##### SOURCE PASSAGE #####

About The Kaʻū Calendar

Ka`u, Hawai`i, United States
A locally owned and run community newspaper (www.kaucalendar.com) distributed in print to all Ka`u District residents of Ocean View, Na`alehu, Pahala, Hawai`i Volcanoes National Park, Volcano Village and Miloli`i on the Big Island of Hawai`i. This blog is where you can catch up on what's happening daily with our news briefs. This blog is provided by The Ka`u Calendar Newspaper (kaucalendar.com), Pahala Plantation Cottages (pahalaplantationcottages.com), Local Productions, Inc. and the Edmund C. Olson Trust.

Friday, August 28, 2015

Ka`u News Briefs Friday, Aug. 28, 2015

Ka`u Coffee growers, including Gloria Camba, Joan Obra, Lori Obra and Trinidad and Francis Marques, show Ka`u's County Council member Maile David and state Rep. Richard Creagan their farms. Photos from Trinidad Marques
HAWAI`I COUNTY DEPARTMENT of Water Supply is decreasing its Power Cost Charge on customer bills from $2.32 to $1.85 per 1,000 gallons of water used. The PCC is applied to each 1,000 gallons of water used by each customer to account for fluctuations in the cost of energy needed to operate the water system. The PCC is one part of the total water bill.
      For an average residential customer using 20,000 gallons of water in a two-month period, the change will decrease costs by $9.40 over the two-month billing cycle, or $4.70 per month.
      A public hearing regarding proposed PCC changes was held in Kona on Aug. 25 before the Water Board.
      Under rules adopted by the Water Board in 2009, the PCC can be adjusted every two months.
      As Hawai`i Island’s largest customer for electrical power from Hawai`i Electric Light Co., DWS continually looks for ways to optimize operations and energy use. In partnership with Hawai`i Energy, the department contracted an independent private consultant to summarize current energy reduction efforts as well as make future recommendations.

##### RECORD EXCERPTS #####

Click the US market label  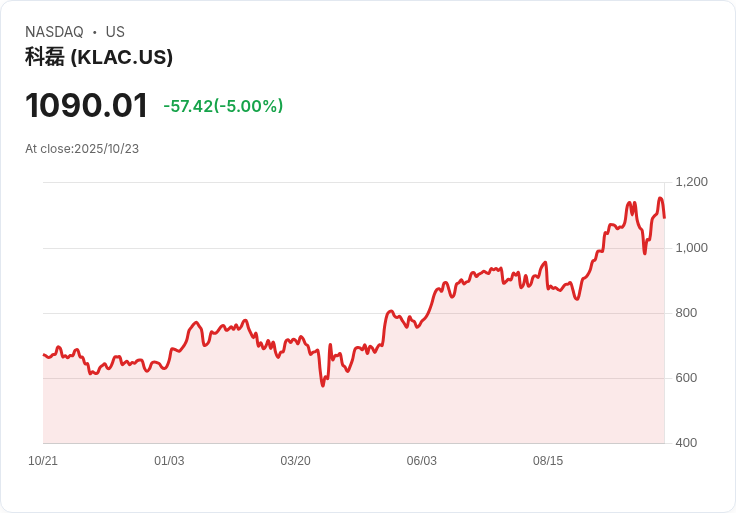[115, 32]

#####
##### RECORD EXCERPTS #####

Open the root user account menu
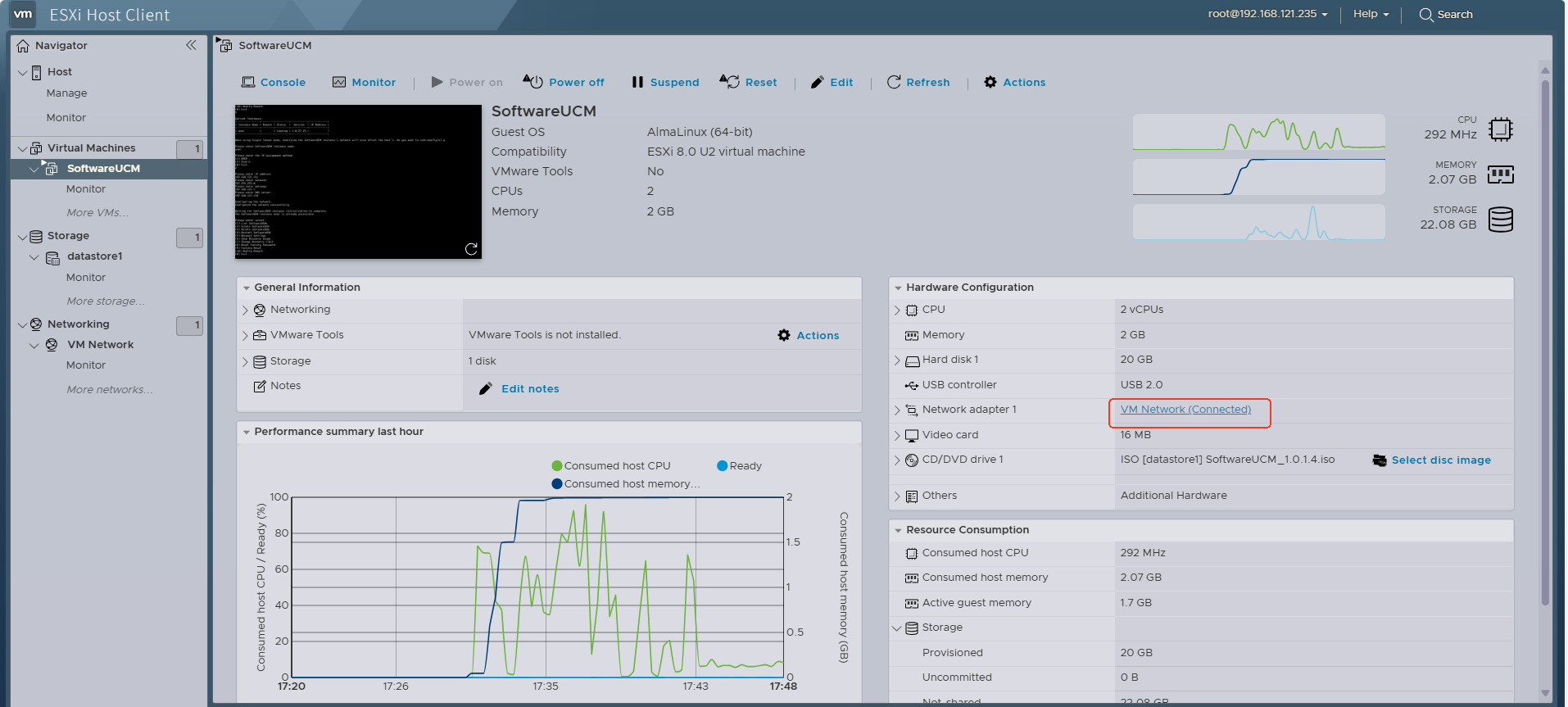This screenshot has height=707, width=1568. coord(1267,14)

#####

▶ ACTIONS TO TAKE
1. Answer these questions about the Ka`u Calendar passage:
(a) What was the Power Cost Charge per 1,000 gallons before the decrease?
(b) In what town was the public hearing on the proposed PCC changes held?
(c) In what year did the Water Board adopt the rules that let the PCC be adjusted every two months?
2. Repeat word for word everything in the Ka`u Calendar passage from "A public hearing" down to "every two months.".

▶ SOLUTIONS TO THE PROBLEMS
1.
(a) $2.32
(b) Kona
(c) 2009

2.
A public hearing regarding proposed PCC changes was held in Kona on Aug. 25 before the Water Board.
      Under rules adopted by the Water Board in 2009, the PCC can be adjusted every two months.